= Collected data =
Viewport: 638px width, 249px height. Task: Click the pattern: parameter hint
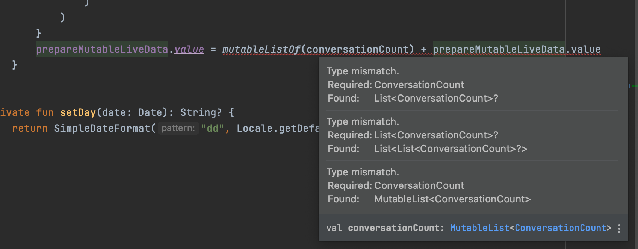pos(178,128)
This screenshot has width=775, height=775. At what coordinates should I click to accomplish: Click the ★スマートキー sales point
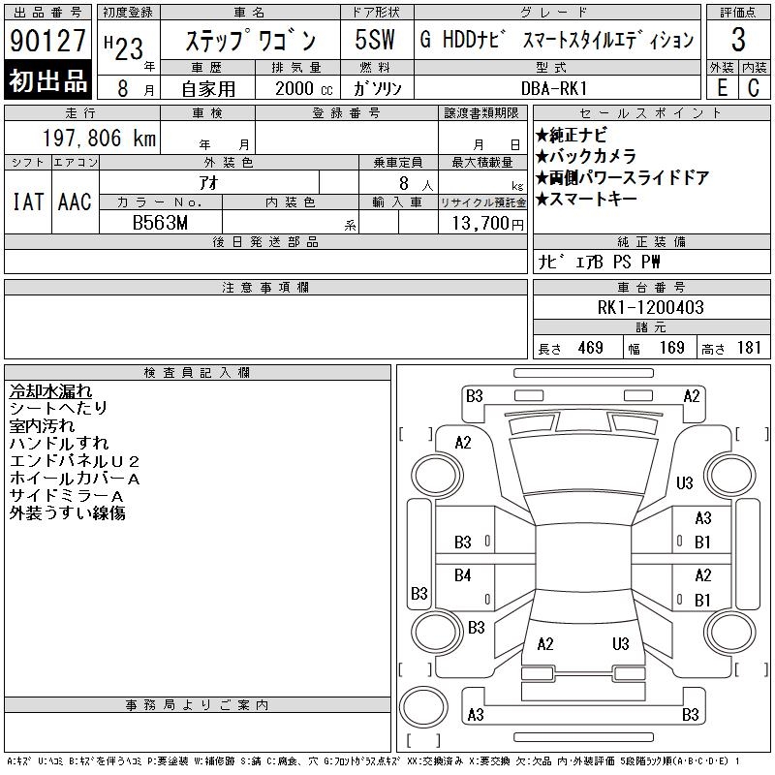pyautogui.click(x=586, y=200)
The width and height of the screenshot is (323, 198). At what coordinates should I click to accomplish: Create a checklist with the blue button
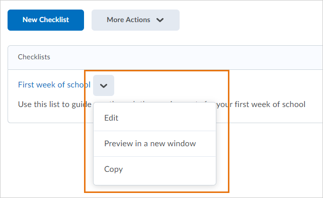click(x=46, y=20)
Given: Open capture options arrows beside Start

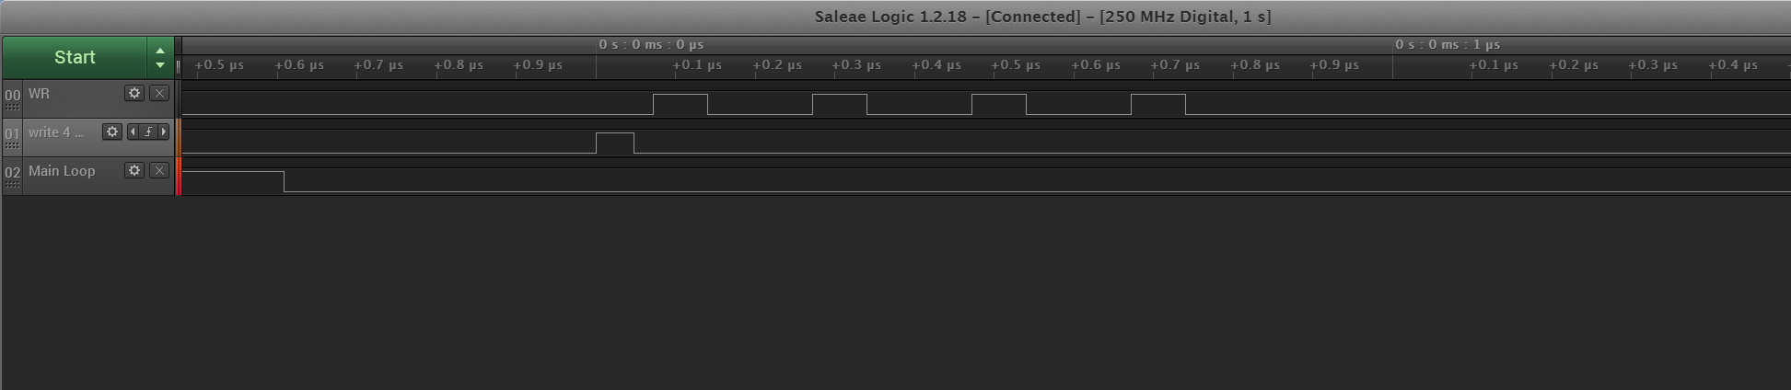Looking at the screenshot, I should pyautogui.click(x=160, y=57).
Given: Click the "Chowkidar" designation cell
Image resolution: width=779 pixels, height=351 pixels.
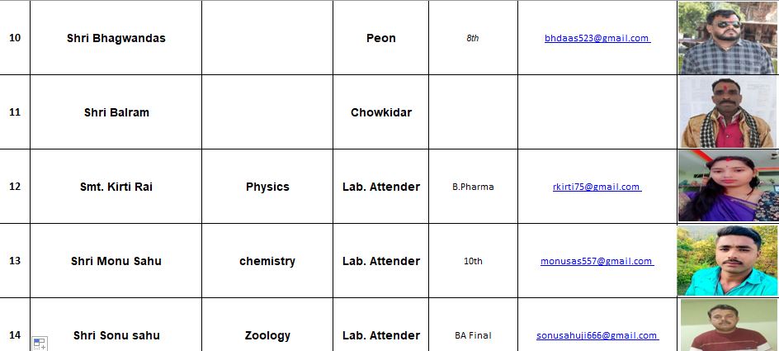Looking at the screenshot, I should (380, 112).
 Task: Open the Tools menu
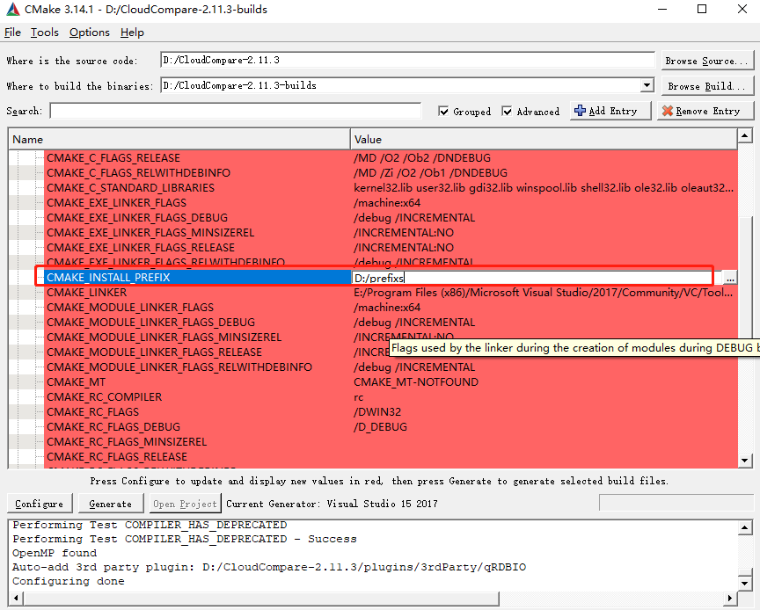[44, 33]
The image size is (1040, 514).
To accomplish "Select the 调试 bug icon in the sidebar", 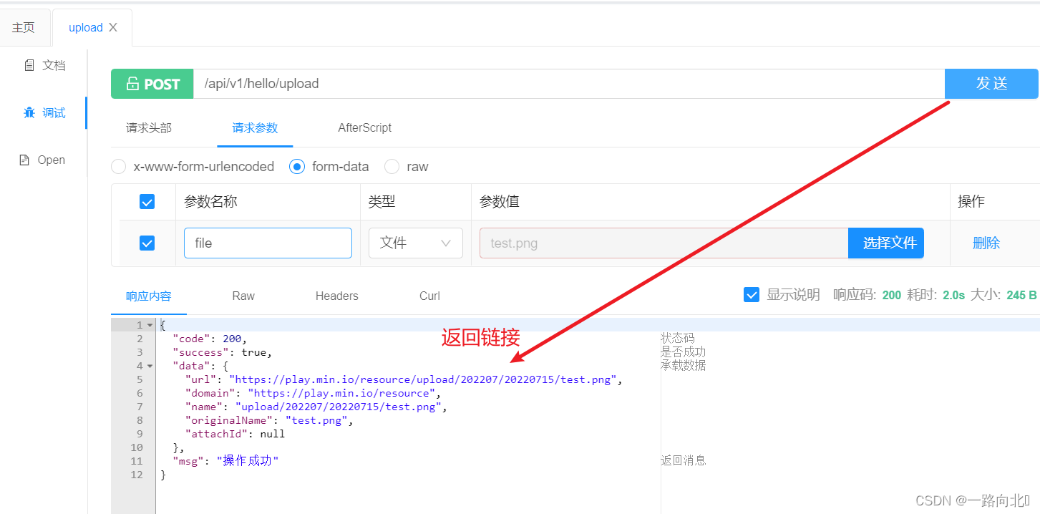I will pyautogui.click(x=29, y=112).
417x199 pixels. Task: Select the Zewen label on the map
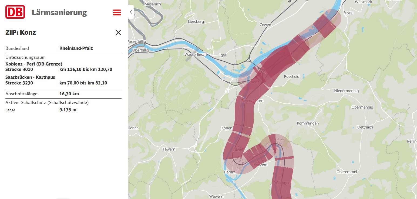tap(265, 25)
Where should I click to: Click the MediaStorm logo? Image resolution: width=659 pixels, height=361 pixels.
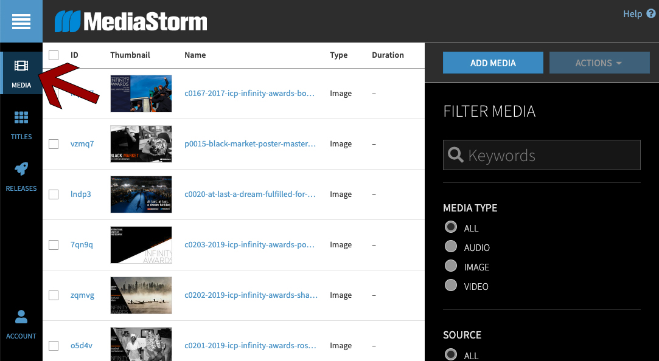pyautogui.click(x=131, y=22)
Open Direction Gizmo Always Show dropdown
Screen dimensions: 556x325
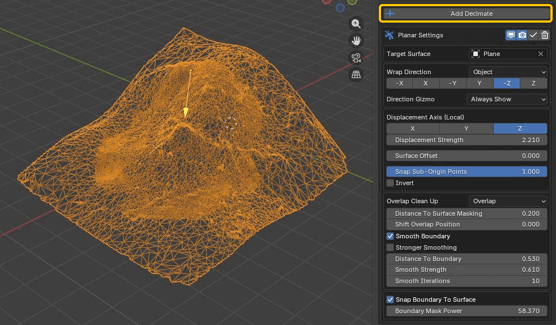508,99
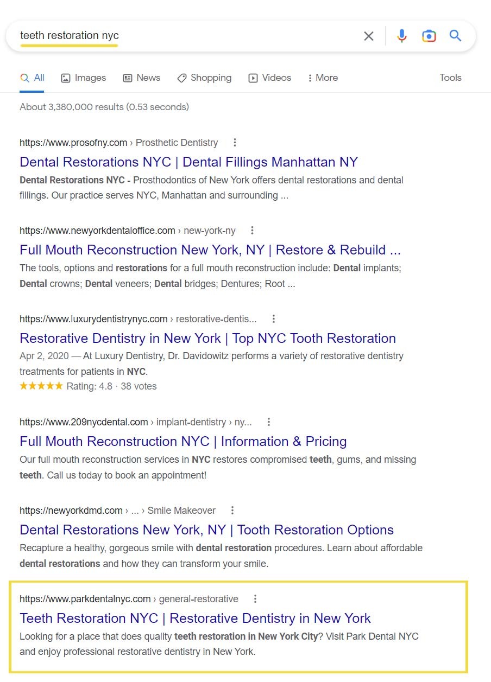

= Your objective =
Your reply should consist solely of the lines above from the line containing "This screenshot has" up to and including the line containing "Given: Click the", reproduced exactly, minus the pictures.

= Written reply =
This screenshot has width=775, height=775. At what coordinates should I click to accomplish: Click the ★スマートキー sales point
pyautogui.click(x=586, y=200)
The width and height of the screenshot is (323, 198). At what coordinates should I click to accomplish: Create a checklist with the blue button
click(x=46, y=20)
Given: Open capture options arrows beside Start

Looking at the screenshot, I should pyautogui.click(x=160, y=57).
Given: Click the "Chowkidar" designation cell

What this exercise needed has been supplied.